The strengths of our study included the use of national registers that allowed us to study suicide risk in all individuals with SMI diagnosed in the entire country of Finland over a 22-year period. In contrast to the many validation studies [27], this approach further enabled us to test OxMIS on an external validation sample that was more than twice as large as the derivation sample (n = 137,112 vs. n = 58,777), thereby providing excellent statistical power. In Finland, the definitions of the predictors were comparable to those in the original study with no missing data. There are two methodological limitations to consider. First, our crime data consisted of criminal conviction records in which assaults, manslaughter, and murder were predefined as violent crimes. In light of this, our definition of ‘previous violent crime’, one of the 17 predictors, was narrower than that of the original OxMIS study, which included violent property and sexual crimes in addition to unlawful threats. Nonetheless, the influence of this misclassification bias remained minimal, as the tool performed similarly in both countries. Second, although we had complete coverage of inpatient care episodes throughout the entire follow-up period, outpatient care data did not begin until 1998, indicating that the prevalence rates for the predictors derived from the patient data were higher for younger cohorts due to left truncation bias. However, despite variations in the birth cohorts included and coverage of outpatient care data, which began in 2001 in Sweden, we obtained similar results to the original OxMIS study.

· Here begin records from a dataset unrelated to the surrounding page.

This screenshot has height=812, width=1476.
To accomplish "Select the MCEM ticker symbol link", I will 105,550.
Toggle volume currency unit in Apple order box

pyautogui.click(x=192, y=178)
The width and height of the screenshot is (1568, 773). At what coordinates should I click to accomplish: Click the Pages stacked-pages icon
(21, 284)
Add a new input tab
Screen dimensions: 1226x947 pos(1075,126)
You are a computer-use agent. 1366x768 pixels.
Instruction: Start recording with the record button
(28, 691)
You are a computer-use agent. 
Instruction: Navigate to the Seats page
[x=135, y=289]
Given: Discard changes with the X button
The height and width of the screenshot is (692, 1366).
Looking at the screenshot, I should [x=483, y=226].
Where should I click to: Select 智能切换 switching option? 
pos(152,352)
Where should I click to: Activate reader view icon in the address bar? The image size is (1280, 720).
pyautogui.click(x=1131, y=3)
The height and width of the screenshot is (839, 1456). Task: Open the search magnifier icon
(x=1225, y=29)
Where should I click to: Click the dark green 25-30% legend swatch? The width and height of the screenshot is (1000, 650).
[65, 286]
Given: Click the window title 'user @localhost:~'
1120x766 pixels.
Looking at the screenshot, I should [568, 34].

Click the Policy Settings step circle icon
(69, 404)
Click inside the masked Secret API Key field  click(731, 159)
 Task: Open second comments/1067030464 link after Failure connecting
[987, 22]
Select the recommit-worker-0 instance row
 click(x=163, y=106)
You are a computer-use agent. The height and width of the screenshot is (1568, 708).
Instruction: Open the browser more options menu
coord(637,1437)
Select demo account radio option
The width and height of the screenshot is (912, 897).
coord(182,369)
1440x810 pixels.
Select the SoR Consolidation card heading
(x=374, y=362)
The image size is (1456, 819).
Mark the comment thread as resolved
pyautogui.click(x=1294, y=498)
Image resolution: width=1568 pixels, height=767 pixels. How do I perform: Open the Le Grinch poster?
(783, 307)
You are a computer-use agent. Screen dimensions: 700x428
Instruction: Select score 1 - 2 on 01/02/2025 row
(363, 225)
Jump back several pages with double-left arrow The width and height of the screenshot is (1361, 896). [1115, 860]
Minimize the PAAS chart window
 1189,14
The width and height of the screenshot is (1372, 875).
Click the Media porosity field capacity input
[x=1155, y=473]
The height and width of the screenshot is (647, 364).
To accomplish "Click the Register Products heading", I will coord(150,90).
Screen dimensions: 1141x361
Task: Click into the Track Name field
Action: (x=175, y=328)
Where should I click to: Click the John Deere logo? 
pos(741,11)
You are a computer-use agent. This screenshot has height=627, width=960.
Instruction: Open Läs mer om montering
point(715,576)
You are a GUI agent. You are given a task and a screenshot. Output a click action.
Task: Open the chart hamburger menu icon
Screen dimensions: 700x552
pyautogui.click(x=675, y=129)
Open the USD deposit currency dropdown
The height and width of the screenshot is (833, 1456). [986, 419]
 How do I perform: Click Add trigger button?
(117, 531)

External validation is only one, albeit key, component of a comprehensive evaluation of any risk prediction model and tool. Other important considerations include the extent to which it is feasible to implement the tool in clinical practice, e.g., the availability of data to calculate risks, transparency in its development and reporting, and for it to gain acceptability among clinicians [28]. Furthermore, any such tool needs linkage to interventions for outcomes to improve. One such intervention in relation to OxMIS is that it underscores safety planning as everyone receives a risk score. At the same time, potential harms need to be considered and OxMIS should be used to support rather than replace clinical decision-making, the latter which will necessarily consider individual, more proximal and contextual factors.

In conclusion, we have conducted a large external validation of one prediction model for suicide (OxMIS). In contrast to the majority of external validation studies in psychiatry, we have pre-specified predictors and outcomes, ensured adequate statistical power (with 1475 outcomes), published a research protocol, and transparently reported our findings, including presenting measures of both discrimination and calibration. We further reduced risks of potential biases by using nationwide registry data with no missing data for the predictors included in the model. With further research on feasibility and work considering how to link risk scores to interventions, OxMIS could assist mental health services in reducing suicide rates in people with SMI.